● SERIE DI ESERCIZI
(1) Ricopia il brano dell'intervista compreso tra "Qual è il più" e "ci è riuscito?", estremi inclusi.
(2) Traduci in inglese questa frase dell'intervista: "Poi prendeva una tovaglia e se la avvolgeva attorno al collo a mo’ di mantella."
(3) Elenca tutti i nomi di luoghi geografici (città, fiumi, regioni) che compaiono nell'intervista.

● ESTRATTO DEL DOCUMENTO
Qual è il più bel ricordo che ha di lui?

"E’ molto intimo. Quando arrivava al ristorante, entrava in cucina e appendeva la giacca a un gancio. Poi prendeva una tovaglia e se la avvolgeva attorno al collo a mo’ di mantella. Doveva essere impeccabile (come del resto era sempre) per i suoi ospiti e così riusciva a non sporcarsi".

Un uomo che ha segnato profondamente la cultura del ’mangiare’, come ci è riuscito?

"Il suo obiettivo era quello di portare a Imola la cucina della nobiltà per farla conoscere al pubblico, e ci è riuscito. Ebbe anche il merito di far conoscere a tutti, sin dai primi anni ’80 il San Domenico, quando ancora la televisione dava ben poco spazio alla ristorazione".

Fiuto per gli affari?

"Soprattutto caparbietà, come quella che gli consentì di portare in riva al Santerno lo chef Nino Bergese, ’arroccato’ in una splendida Liguria. Io avevo appena 19 anni, e passavo in cucina anche 10 ore al giorno assorbendo ogni insegnamento possibile".

Morini fu quindi fondamentale per la sua crescita.

"Proprio così, fu lui a permettermi di passare diversi mesi in alcune delle migliori cucine francesi, dove imparai tecniche e nuovi piatti. Per me è stato quasi un secondo padre, che in gran parte mi ha reso la persona – e il professionista – di oggi".

● DATI FORNITI
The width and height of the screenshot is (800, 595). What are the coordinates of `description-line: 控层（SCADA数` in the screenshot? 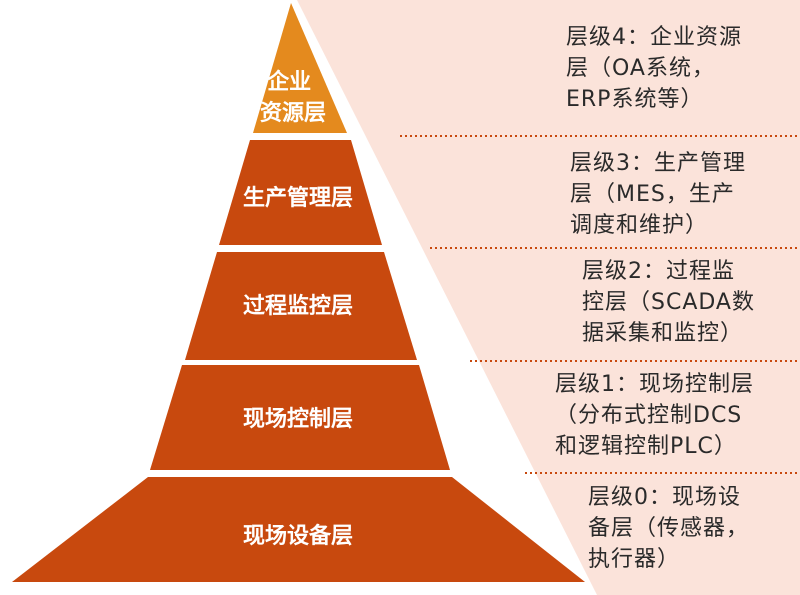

● SOLUZIONI DELL'ESERCIZIO
(1)
Qual è il più bel ricordo che ha di lui?

"E’ molto intimo. Quando arrivava al ristorante, entrava in cucina e appendeva la giacca a un gancio. Poi prendeva una tovaglia e se la avvolgeva attorno al collo a mo’ di mantella. Doveva essere impeccabile (come del resto era sempre) per i suoi ospiti e così riusciva a non sporcarsi".

Un uomo che ha segnato profondamente la cultura del ’mangiare’, come ci è riuscito?

(2) Then he would take a tablecloth and wrap it around his neck like a cape.

(3) Imola, Santerno, Liguria